Est. Giovanni Ricchiuto -  Pres. Roberto Pupilella - Sicurezza e Ambiente S.r.l., contro Comune di Massa,

 

Accesso – Diniego – Documenti – Comune – Impresa aggiudicataria – Ricorso improcedibile.

 

La sentenza si sofferma sulla natura impugnatoria del ricorso avverso il diniego di accesso.

Nella fattispecie, la ricorrente, seconda graduata di una procedura di gara, aveva proposto un’istanza d’accesso documentale al fine di avere accesso ed estrarre copia integrale della documentazione amministrativa e dell’offerta tecnica dell’aggiudicataria per l’affidamento di servizi.

Il Comune, inizialmente, negava l’accesso all’impresa, la quale, conseguentemente, proponeva ricorso al Tar.

Successivamente, lo stesso Comune trasmetteva alla ricorrente, con apposita nota, una parte della documentazione richiesta, oscurando però il contenuto delle offerte dell’impresa aggiudicataria, ritenute non ostensibili.

Il giudice amministrativo ha dichiarato improcedibile il ricorso per sopravvenuta carenza di interesse, stante la mancata impugnazione della nota da parte della ricorrente.

In particolare, il Tar ha messo in evidenza il principio di diritto secondo cui “il ricorso sull’accesso, così come disciplinato dall’art. 116 c.p.a. e pur avendo ad oggetto l’accertamento di un diritto e costituendo un giudizio sul rapporto (T.A.R. Piemonte Torino Sez. II, 15.7.2021 n. 744), ha comunque natura impugnatoria, richiedendo il proponimento di una specifica domanda di annullamento di eventuali provvedimenti sopravvenuti che mutano la situazione di fatto e di diritto preesistente e che non siano suscettibili di essere qualificati come atti confermativi.”

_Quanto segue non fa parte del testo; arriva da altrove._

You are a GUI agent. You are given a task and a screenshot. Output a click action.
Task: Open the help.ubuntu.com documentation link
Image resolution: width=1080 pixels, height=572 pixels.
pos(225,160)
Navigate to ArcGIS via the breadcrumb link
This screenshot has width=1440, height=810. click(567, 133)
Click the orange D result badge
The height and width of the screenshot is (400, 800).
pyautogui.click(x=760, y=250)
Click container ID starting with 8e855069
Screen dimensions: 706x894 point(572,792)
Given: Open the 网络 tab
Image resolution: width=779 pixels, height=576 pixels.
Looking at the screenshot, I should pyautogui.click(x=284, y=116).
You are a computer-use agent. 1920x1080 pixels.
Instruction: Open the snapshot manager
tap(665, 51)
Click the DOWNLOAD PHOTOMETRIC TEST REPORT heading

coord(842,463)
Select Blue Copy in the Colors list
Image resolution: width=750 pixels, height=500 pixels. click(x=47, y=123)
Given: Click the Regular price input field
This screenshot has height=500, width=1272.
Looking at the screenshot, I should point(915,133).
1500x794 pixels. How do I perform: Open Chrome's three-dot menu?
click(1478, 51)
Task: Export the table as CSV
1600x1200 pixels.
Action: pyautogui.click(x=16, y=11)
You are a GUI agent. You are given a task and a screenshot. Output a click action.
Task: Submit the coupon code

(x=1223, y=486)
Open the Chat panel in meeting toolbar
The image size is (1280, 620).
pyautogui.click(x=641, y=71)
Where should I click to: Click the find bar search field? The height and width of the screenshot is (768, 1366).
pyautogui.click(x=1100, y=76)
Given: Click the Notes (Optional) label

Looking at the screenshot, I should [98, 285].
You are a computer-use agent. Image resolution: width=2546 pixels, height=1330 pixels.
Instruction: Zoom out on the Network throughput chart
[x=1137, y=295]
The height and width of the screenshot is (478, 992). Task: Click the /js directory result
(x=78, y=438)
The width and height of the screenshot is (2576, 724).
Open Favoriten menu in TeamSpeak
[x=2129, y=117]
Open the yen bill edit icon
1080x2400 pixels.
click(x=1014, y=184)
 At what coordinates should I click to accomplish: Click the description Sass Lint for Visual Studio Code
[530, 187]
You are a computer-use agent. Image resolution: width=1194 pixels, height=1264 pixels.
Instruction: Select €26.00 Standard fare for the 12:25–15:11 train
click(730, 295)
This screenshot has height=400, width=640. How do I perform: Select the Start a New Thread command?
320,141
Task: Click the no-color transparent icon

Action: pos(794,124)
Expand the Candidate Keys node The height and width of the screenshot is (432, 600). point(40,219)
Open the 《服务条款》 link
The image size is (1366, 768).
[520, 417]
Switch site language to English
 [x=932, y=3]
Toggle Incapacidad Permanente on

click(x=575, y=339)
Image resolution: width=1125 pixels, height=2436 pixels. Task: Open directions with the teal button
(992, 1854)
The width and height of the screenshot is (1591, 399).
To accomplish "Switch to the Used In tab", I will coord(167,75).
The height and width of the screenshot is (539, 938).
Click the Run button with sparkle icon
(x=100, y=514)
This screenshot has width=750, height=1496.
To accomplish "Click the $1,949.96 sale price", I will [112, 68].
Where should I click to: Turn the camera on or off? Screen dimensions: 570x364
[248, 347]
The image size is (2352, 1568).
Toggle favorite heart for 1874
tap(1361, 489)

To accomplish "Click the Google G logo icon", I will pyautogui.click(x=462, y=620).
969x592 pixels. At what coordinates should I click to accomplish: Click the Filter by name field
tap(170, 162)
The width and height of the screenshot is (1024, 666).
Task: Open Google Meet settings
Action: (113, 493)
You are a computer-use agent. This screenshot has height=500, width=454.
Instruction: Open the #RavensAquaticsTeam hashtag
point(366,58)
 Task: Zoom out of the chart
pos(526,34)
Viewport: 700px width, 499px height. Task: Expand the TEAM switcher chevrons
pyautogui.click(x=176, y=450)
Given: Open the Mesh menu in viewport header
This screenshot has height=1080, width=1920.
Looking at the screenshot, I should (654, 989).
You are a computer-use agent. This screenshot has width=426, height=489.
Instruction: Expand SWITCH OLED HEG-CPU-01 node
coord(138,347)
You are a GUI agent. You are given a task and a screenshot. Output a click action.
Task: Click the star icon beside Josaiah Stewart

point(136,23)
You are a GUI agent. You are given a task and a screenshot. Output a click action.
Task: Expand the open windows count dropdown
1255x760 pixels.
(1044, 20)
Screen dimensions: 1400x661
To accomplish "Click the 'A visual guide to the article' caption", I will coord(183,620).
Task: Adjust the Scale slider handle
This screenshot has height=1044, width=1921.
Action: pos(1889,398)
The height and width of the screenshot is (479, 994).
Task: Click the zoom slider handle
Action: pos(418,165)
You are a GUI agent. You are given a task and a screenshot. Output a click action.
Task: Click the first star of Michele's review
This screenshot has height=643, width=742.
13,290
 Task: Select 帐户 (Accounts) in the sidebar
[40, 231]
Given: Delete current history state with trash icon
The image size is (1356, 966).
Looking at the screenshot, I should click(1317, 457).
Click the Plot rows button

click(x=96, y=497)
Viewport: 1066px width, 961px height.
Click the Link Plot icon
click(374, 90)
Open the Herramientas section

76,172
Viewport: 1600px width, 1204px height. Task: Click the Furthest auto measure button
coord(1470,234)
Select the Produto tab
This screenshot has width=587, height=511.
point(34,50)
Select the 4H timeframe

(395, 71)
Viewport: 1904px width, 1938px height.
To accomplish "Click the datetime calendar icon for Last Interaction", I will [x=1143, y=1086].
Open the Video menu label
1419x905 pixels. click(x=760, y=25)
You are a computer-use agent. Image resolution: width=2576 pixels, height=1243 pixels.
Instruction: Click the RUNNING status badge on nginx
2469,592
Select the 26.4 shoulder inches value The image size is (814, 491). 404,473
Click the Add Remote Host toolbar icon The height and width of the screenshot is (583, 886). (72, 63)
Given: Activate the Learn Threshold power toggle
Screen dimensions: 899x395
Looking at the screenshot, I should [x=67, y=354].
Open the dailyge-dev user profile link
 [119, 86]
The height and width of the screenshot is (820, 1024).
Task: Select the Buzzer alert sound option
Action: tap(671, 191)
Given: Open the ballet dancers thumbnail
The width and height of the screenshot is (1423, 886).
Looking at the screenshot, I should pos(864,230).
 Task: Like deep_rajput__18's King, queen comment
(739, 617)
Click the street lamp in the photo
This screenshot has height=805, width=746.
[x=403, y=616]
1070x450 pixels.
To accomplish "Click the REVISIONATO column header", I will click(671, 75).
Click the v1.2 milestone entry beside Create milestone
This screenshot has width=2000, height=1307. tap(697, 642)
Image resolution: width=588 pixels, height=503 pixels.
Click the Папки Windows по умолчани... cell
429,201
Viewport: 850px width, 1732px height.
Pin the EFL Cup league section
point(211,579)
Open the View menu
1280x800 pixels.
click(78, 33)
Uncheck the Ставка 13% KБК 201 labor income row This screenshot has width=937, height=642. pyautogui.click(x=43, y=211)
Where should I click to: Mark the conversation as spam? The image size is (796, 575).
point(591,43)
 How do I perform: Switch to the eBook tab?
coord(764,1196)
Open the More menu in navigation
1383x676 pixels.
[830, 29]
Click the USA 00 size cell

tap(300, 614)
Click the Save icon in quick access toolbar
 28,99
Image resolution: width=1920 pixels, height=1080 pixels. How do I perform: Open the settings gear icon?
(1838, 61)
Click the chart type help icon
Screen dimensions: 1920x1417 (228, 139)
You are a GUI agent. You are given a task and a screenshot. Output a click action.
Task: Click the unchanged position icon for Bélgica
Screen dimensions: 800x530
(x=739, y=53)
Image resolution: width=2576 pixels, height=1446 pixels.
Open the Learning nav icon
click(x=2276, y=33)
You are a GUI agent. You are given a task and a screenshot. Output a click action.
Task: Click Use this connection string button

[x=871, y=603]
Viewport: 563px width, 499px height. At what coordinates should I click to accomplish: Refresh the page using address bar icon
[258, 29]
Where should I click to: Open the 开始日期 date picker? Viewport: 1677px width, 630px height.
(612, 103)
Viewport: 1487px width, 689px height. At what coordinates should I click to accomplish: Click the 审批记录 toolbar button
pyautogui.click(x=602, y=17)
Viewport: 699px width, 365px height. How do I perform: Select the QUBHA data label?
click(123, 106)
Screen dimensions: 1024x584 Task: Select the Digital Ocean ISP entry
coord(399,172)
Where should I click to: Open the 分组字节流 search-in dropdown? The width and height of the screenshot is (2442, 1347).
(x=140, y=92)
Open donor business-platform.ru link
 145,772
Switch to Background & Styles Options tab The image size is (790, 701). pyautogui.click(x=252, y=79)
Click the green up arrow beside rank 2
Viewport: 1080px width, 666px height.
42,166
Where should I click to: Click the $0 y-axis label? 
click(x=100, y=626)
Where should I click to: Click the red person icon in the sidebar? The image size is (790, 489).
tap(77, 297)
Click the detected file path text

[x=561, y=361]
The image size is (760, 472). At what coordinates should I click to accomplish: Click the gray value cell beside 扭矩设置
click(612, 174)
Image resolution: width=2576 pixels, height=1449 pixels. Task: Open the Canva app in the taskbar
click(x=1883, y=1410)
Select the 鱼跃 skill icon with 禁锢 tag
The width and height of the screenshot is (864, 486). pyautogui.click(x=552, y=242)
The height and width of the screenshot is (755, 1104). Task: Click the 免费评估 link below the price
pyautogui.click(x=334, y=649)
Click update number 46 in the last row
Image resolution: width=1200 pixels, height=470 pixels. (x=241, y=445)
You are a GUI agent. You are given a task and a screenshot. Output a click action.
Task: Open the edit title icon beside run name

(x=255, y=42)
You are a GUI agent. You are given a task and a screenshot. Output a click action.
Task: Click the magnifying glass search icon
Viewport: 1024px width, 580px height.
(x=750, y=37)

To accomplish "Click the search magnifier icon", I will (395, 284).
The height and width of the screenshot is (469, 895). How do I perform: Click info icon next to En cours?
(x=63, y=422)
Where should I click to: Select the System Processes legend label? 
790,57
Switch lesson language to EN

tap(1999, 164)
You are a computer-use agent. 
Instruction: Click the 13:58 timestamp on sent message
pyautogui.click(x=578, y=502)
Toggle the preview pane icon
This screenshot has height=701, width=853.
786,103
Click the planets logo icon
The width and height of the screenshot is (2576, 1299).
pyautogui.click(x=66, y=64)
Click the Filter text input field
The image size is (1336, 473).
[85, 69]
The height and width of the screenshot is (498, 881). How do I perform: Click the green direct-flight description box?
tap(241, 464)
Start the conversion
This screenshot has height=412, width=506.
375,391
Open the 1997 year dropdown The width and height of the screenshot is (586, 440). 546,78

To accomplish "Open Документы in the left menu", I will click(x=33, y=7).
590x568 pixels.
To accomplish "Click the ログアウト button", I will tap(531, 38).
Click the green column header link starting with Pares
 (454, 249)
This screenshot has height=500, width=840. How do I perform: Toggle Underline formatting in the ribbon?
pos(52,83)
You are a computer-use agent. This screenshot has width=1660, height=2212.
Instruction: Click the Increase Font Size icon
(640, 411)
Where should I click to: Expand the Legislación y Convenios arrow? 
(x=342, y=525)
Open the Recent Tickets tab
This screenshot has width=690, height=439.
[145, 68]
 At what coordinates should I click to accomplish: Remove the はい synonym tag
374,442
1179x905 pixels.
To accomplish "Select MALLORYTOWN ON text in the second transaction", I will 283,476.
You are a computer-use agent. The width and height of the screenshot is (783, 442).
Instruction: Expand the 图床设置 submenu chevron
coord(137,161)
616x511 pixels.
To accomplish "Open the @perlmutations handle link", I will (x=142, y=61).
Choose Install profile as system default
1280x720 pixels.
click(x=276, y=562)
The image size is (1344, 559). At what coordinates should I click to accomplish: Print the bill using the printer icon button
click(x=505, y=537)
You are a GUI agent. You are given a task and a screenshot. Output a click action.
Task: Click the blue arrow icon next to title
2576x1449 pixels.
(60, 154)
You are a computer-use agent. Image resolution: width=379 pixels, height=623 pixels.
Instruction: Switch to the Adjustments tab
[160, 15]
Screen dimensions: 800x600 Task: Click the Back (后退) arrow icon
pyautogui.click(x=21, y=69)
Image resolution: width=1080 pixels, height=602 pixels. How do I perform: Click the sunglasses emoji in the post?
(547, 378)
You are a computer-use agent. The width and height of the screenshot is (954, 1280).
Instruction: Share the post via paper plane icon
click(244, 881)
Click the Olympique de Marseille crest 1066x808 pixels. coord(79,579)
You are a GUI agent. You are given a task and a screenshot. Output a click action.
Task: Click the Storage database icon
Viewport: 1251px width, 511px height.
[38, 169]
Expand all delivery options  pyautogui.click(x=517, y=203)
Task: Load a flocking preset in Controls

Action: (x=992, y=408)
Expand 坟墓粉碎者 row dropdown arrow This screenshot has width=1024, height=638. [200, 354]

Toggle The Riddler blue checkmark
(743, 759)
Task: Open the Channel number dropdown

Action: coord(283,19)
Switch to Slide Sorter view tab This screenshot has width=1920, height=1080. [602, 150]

Nello specifico, nonostante l’ostensione sia avvenuta con l’oscuramento di alcune parti non è possibile equiparare il nuovo atto di ostensione a un diniego espresso, qualificandolo come atto confermativo, avendo il Comune operato una rivalutazione degli interessi coinvolti.

In altri termini, il giudice amministrativo ha voluto chiarire che la ricorrente avrebbe dovuto impugnare la nota mediante la proposizione di motivi aggiunti e non limitarsi nella memoria a ribadire l’esistenza dei presupposti per avere accesso al contenuto dell’offerta tecnica nella sua interezza.